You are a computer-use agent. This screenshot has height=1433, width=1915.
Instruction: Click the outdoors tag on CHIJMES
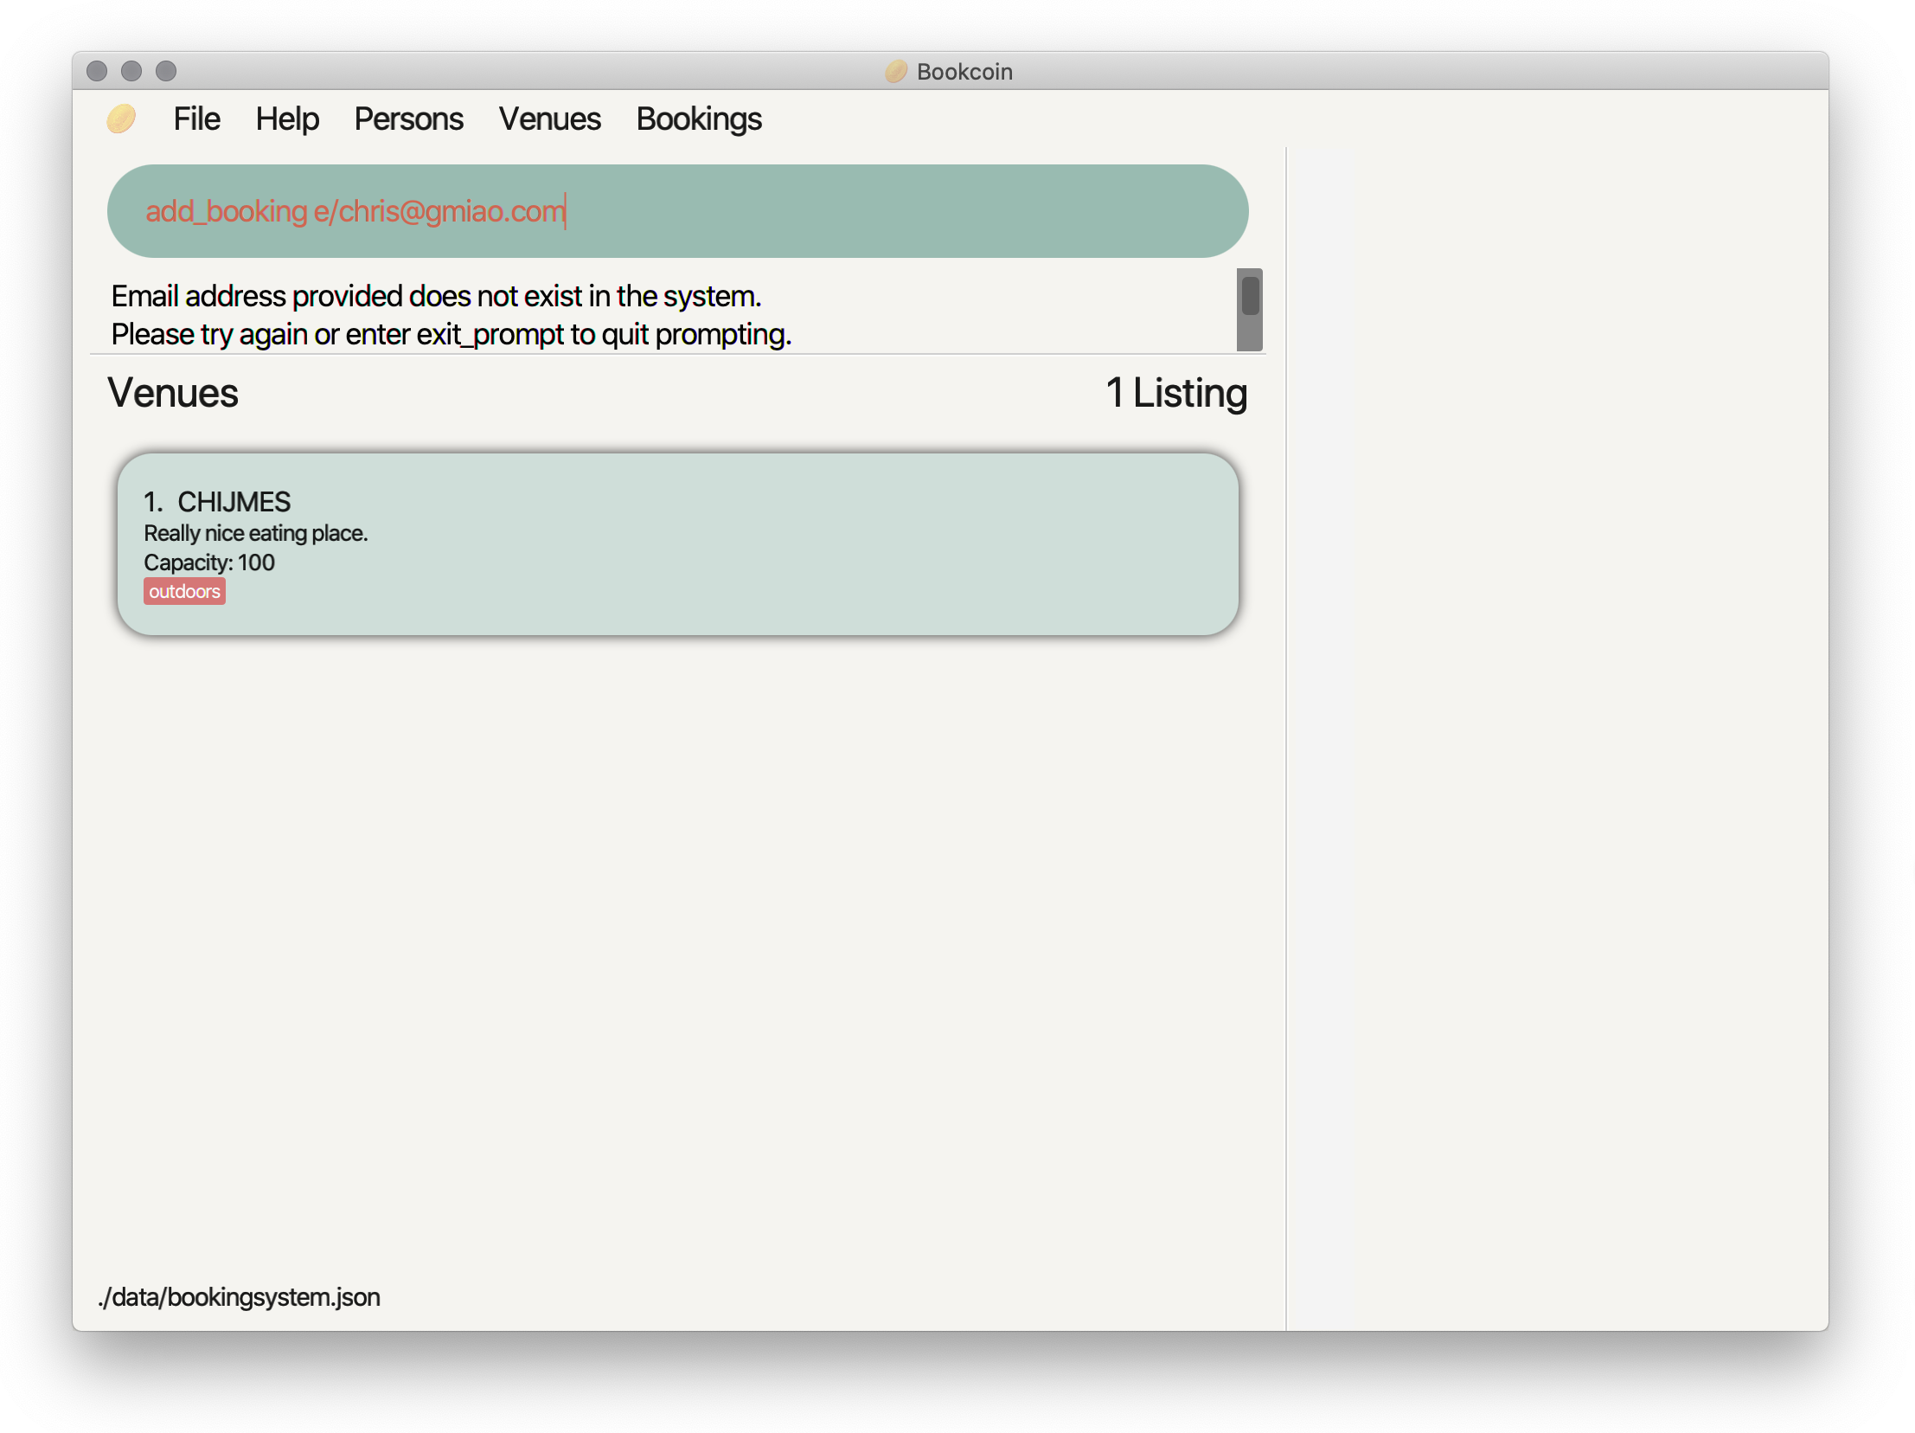coord(184,591)
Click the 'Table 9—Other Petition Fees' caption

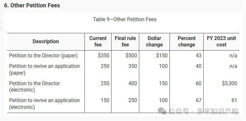(125, 20)

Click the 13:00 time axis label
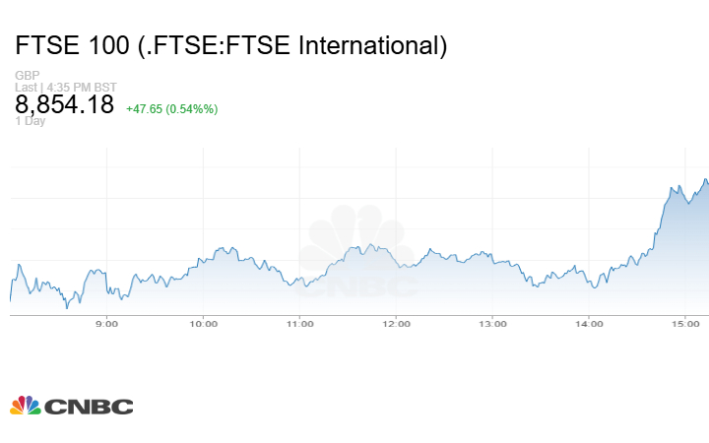pyautogui.click(x=492, y=324)
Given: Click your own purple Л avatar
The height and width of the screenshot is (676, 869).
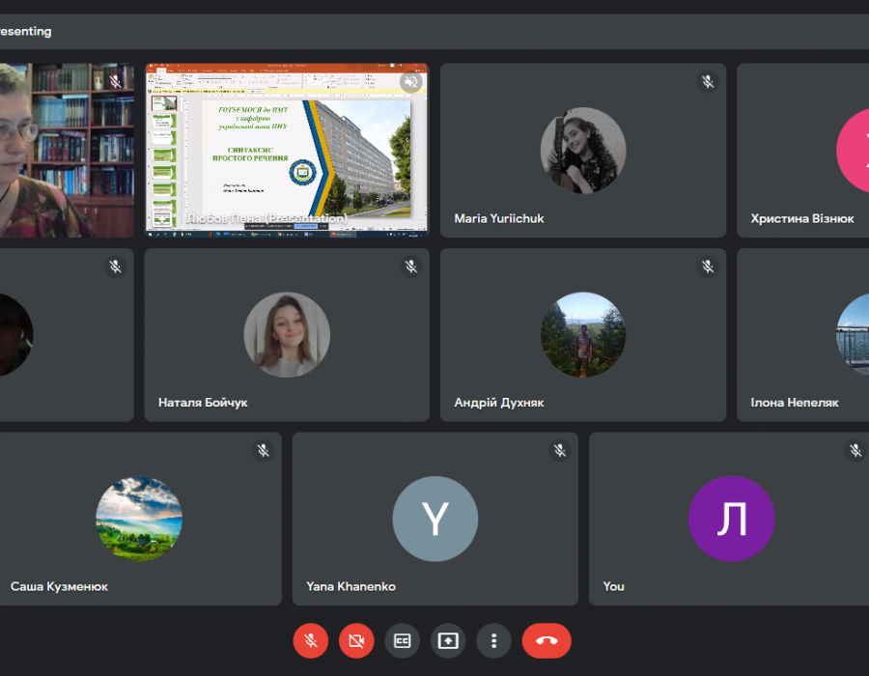Looking at the screenshot, I should pos(731,520).
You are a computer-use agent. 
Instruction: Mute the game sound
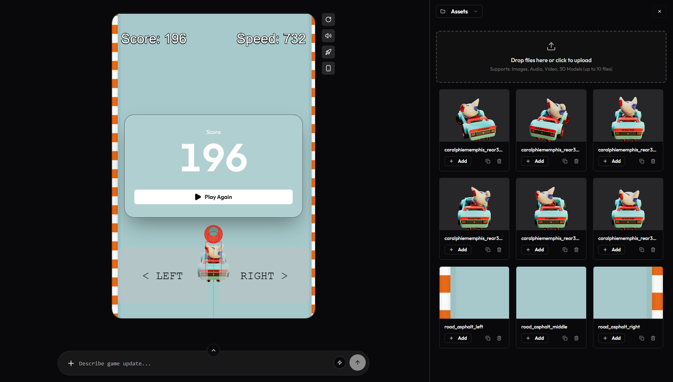(x=328, y=36)
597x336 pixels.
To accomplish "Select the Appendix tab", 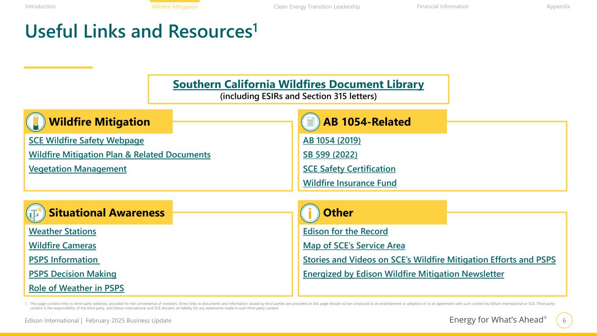I will [x=558, y=7].
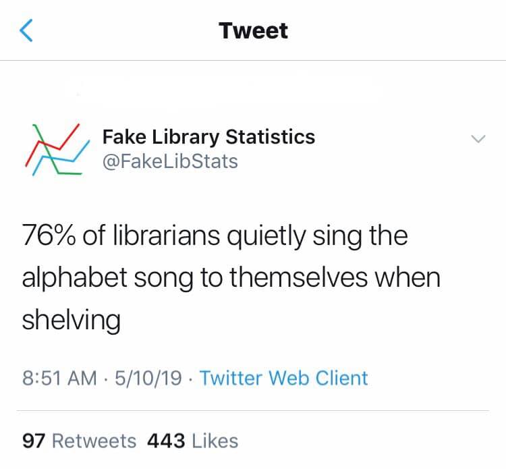
Task: Click the red line in chart avatar
Action: 52,144
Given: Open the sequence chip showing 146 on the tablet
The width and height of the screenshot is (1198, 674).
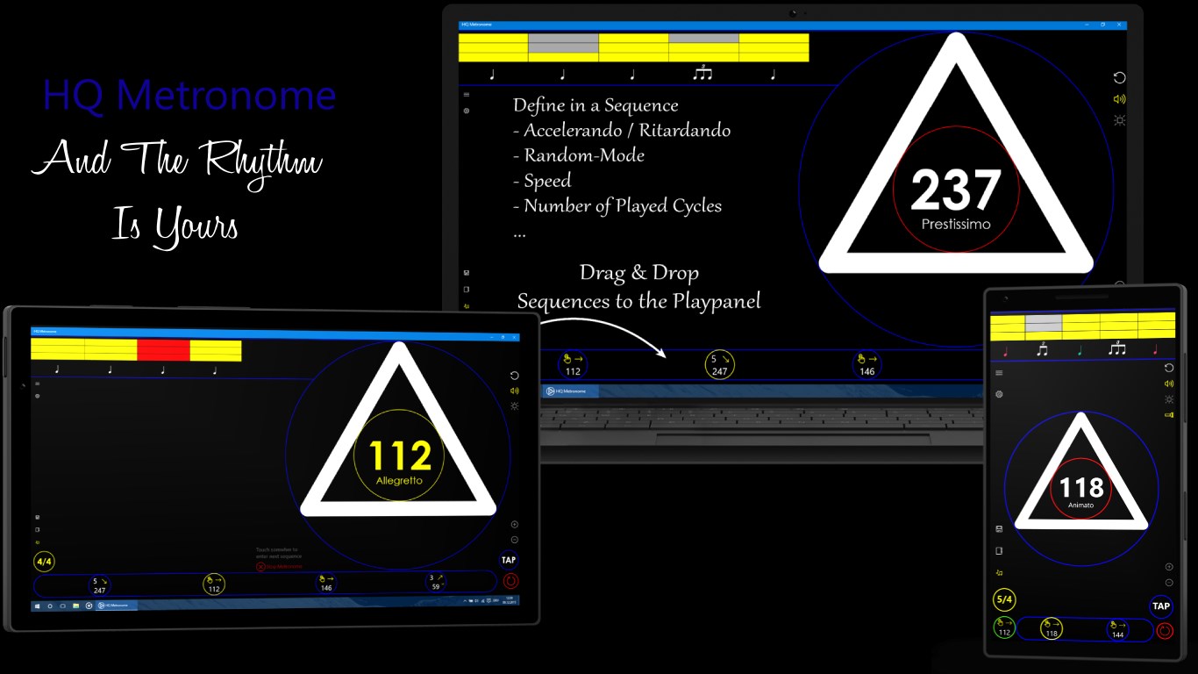Looking at the screenshot, I should pyautogui.click(x=326, y=584).
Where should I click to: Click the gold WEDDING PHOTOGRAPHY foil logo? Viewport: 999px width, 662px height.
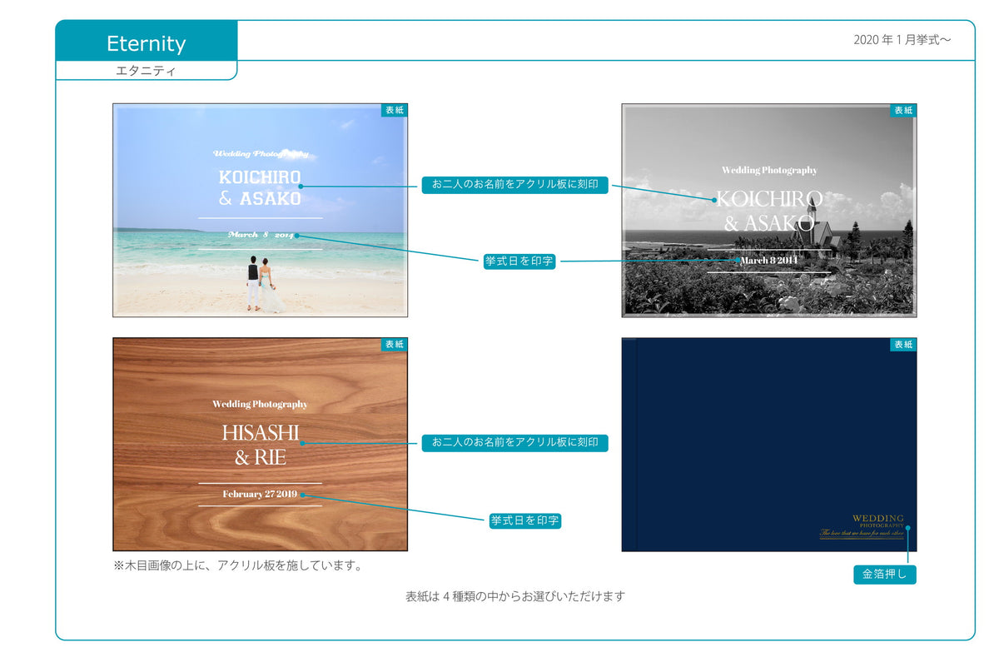click(864, 526)
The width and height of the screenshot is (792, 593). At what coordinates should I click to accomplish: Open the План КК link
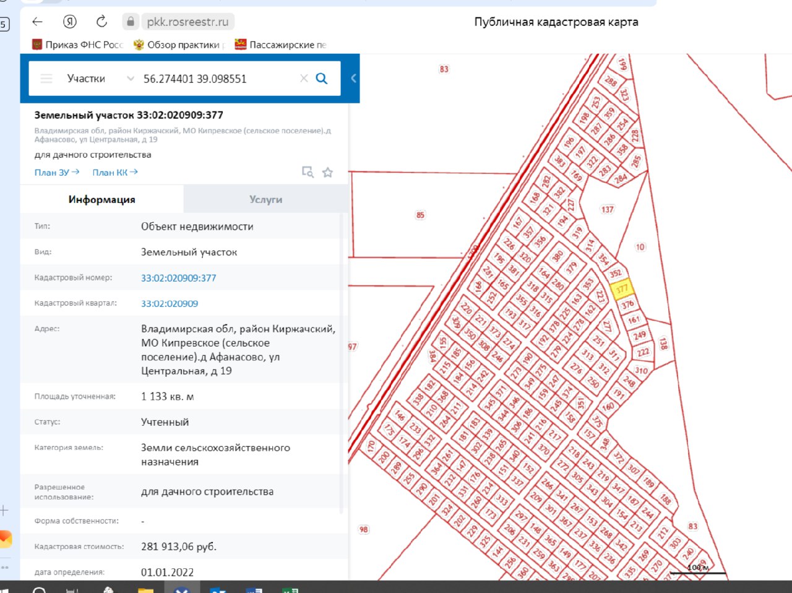(114, 173)
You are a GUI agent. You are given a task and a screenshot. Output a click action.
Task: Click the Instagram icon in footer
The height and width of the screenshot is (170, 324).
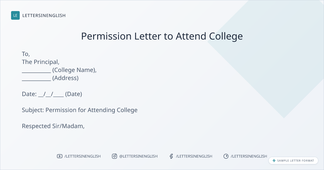[114, 156]
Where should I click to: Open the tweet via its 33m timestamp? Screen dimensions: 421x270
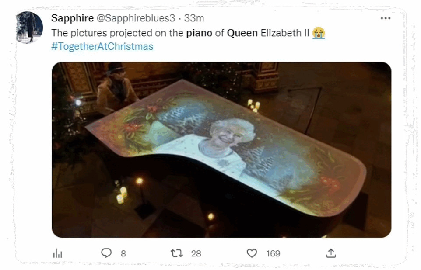pos(194,18)
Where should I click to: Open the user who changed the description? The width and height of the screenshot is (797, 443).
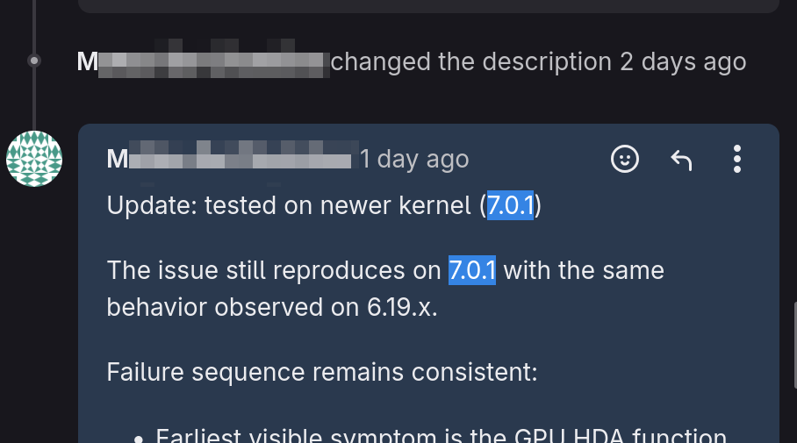point(203,62)
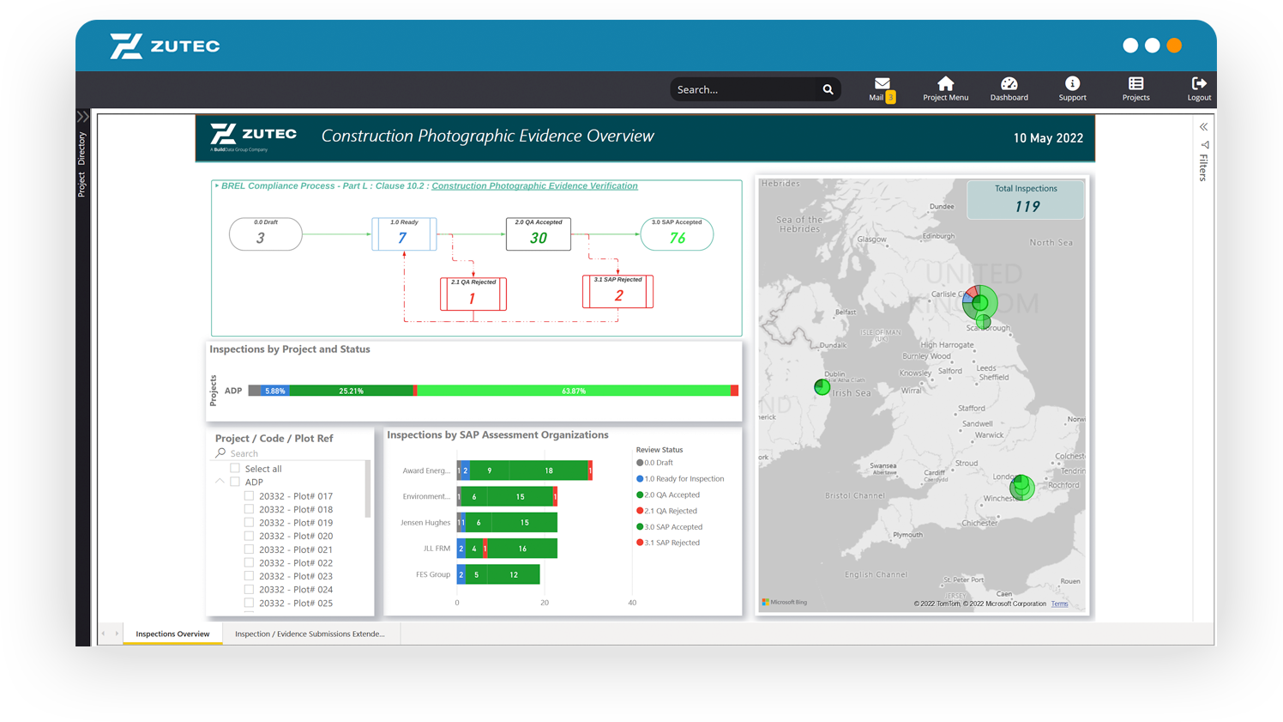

========================================================================

» **PROBLEM STATEMENT**
The copy starts at the line holding "The width and height of the screenshot is (1198, 674)." and ends at the last line of the records above. Transcribe those lines exactly, pictures excluded.

» **RESPONSE AREA**
The width and height of the screenshot is (1198, 674).
Looking at the screenshot, I should pyautogui.click(x=326, y=584).
Where should I click to: Click the gold WEDDING PHOTOGRAPHY foil logo? Viewport: 999px width, 662px height.
click(864, 526)
The width and height of the screenshot is (792, 593). At what coordinates should I click to accomplish: Open the План КК link
(114, 173)
You are a GUI agent. You are given a task and a screenshot. Output a click action.
Task: Click the Instagram icon in footer
The height and width of the screenshot is (170, 324).
[114, 156]
Where should I click to: Open the tweet via its 33m timestamp? Screen dimensions: 421x270
pos(194,18)
Where should I click to: Open the user who changed the description? The width and height of the screenshot is (797, 443).
point(203,62)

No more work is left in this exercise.